Sleep is a mysterious bodily process that is absolutely essential to good health.  Children with poor sleep habits are more prone to attention deficit disorders and their grades suffer at school. Children with severe sleep problems may not achieve their normal adult height!  When you establish good sleep habits in your children, you give them a gift that will enhance their long-term health.  In their twenties, people often take pride in getting by with 4-5 hours of sleep. Chronic sleep deprivation leads to worsening of any medical condition.  

If you develop chronic insomnia, it may be an indication of an underlying medical problem. Don’t reach for a sleeping pill, especially prescription sleeping pills that can be addictive. We should not have to rely on a drug to make us sleep! 

For occasional insomnia, here are some good tips for promoting good sleep.  The body likes a regular schedule.  Sleeping from 10 pm to 6 am seems to be the perfect times for the most restful sleep.  Aim for that schedule when possible.  Sleep in a cool room and set the thermostat at 65 degrees.  Because darkness stimulates natural melatonin production, use a sleep mask if necessary.  Avoid spicy food or caffeine in the evening and finish eating three hours before bedtime.  Heavy intake of alcohol or sugar can cause restless sleep.  Start winding down in the evening.  Don’t engage in heavy exercise late at night.  Don’t watch the 10 o’clock news or read grisly books that cause mental overstimulation.

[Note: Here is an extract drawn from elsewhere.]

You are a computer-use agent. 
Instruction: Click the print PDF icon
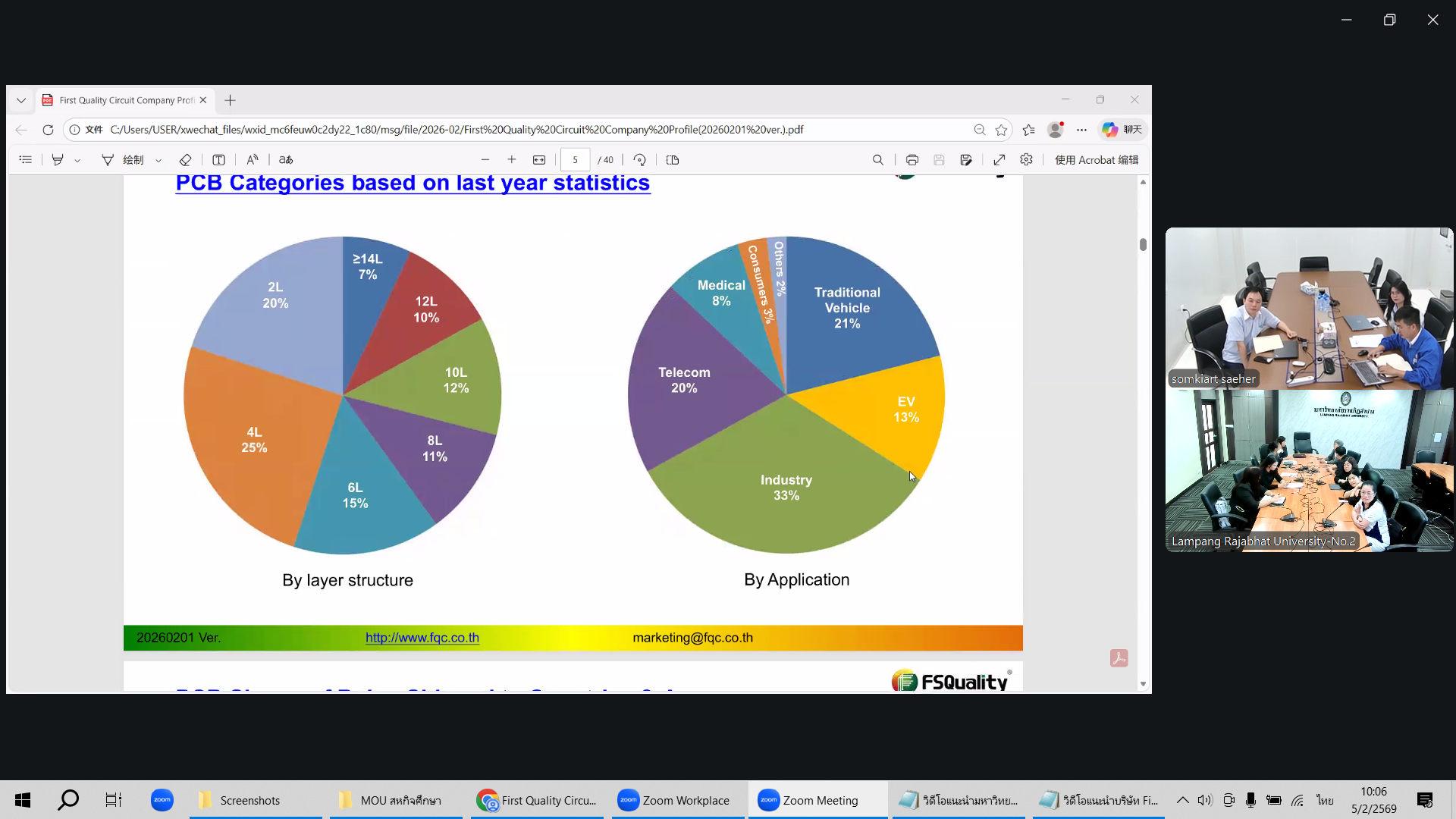coord(912,160)
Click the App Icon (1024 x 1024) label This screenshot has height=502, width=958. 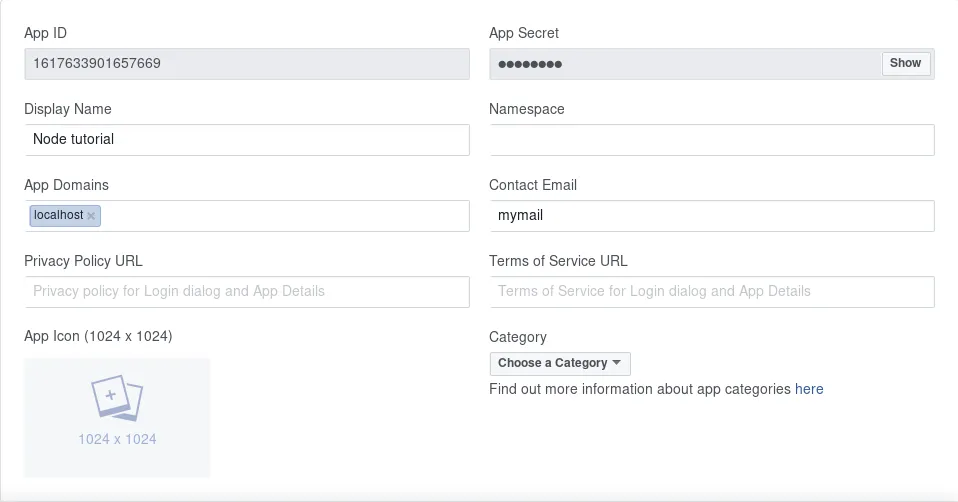(98, 336)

Individuals who consistently get fewer than seven to eight hours at night are usually sleep deprived. People who require MORE than eight hours of sleep usually have a sleep disorder.  They require more sleep because they are having poor quality sleep.  People do not have less need for sleep with aging.  It’s just that sleep problems are so common in older individuals.  It’s important to rule out sleep apnea, a disorder where oxygen levels fall during the night Sleep Apnea is associated with a marked increase in heart disease and other serious diseases.

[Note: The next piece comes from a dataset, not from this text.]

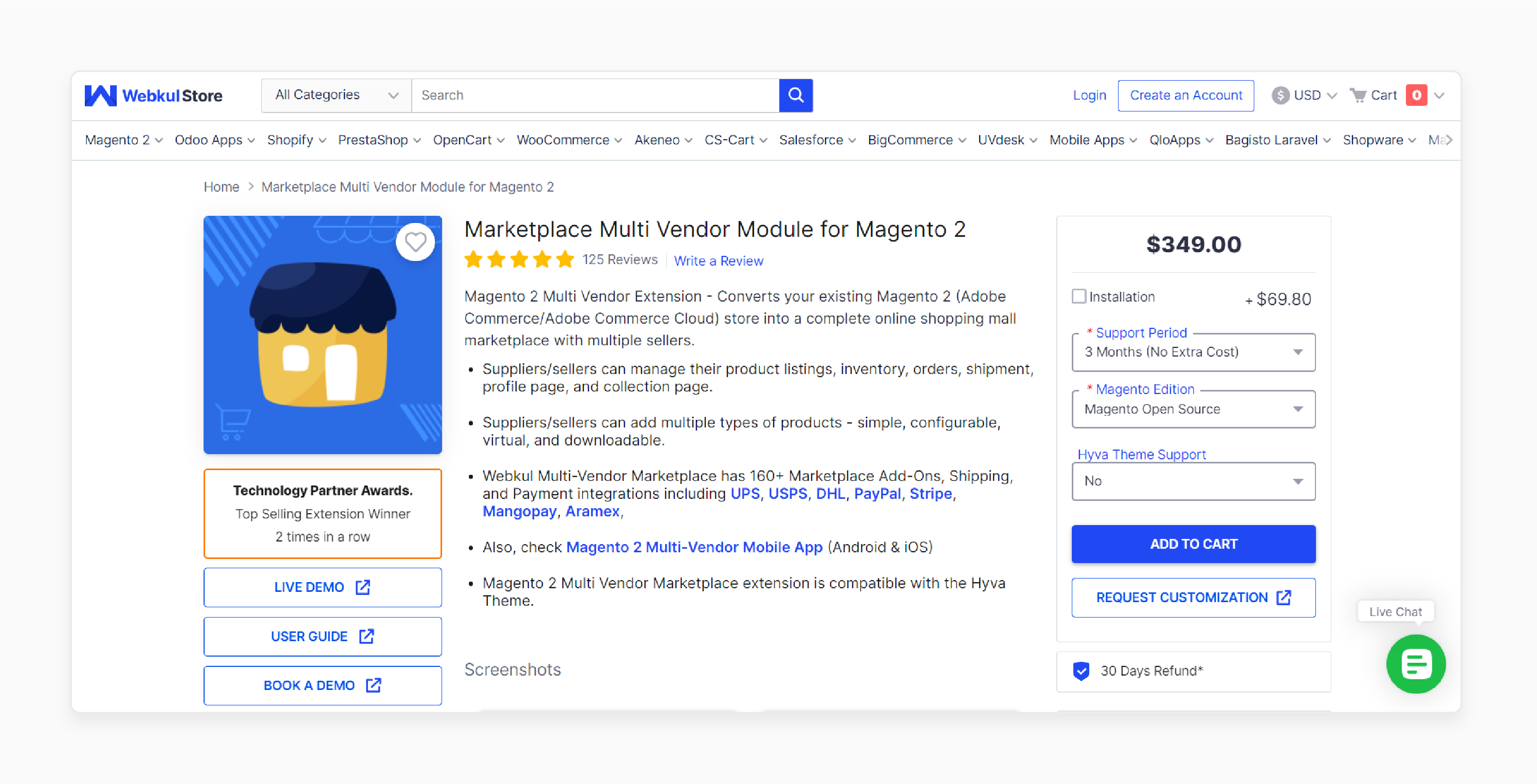The height and width of the screenshot is (784, 1537).
Task: Toggle the Installation checkbox
Action: (x=1079, y=297)
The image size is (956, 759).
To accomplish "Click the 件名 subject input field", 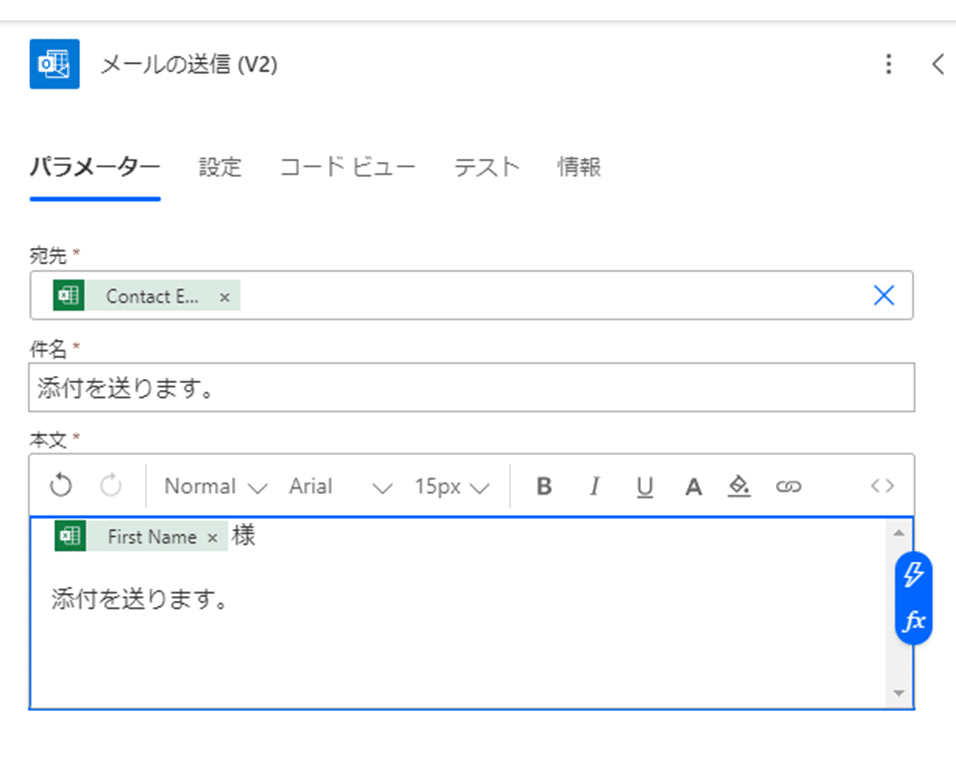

I recall a patient, Bonnie, who had always enjoyed good sleep.  She would lay her head on her pillow, instantly fall asleep and wake up refreshed the next morning. When her periods became irregular in her mid-forties, she began waking up at 2 am wide and couldn’t get back to sleep.  She would toss and turn and be exhausted the next day.  When she came in to see me, she was on maximum doses of prescription sleep medicines and still not sleeping well!  I diagnosed her with a progesterone deficiency and progesterone treatment resolved her insomnia and her need for prescription sleeping pills! 

Insomnia is also a common problem in menopause when estrogen levels become deficient.  Insomnia can occur in both women and men who develop disorders in thyroid hormone, cortisol, testosterone and growth hormone.  If you develop chronic insomnia, before getting hooked on chronic prescription sleeping pills, see an endocrinologist who specializes in treating hormone disorders.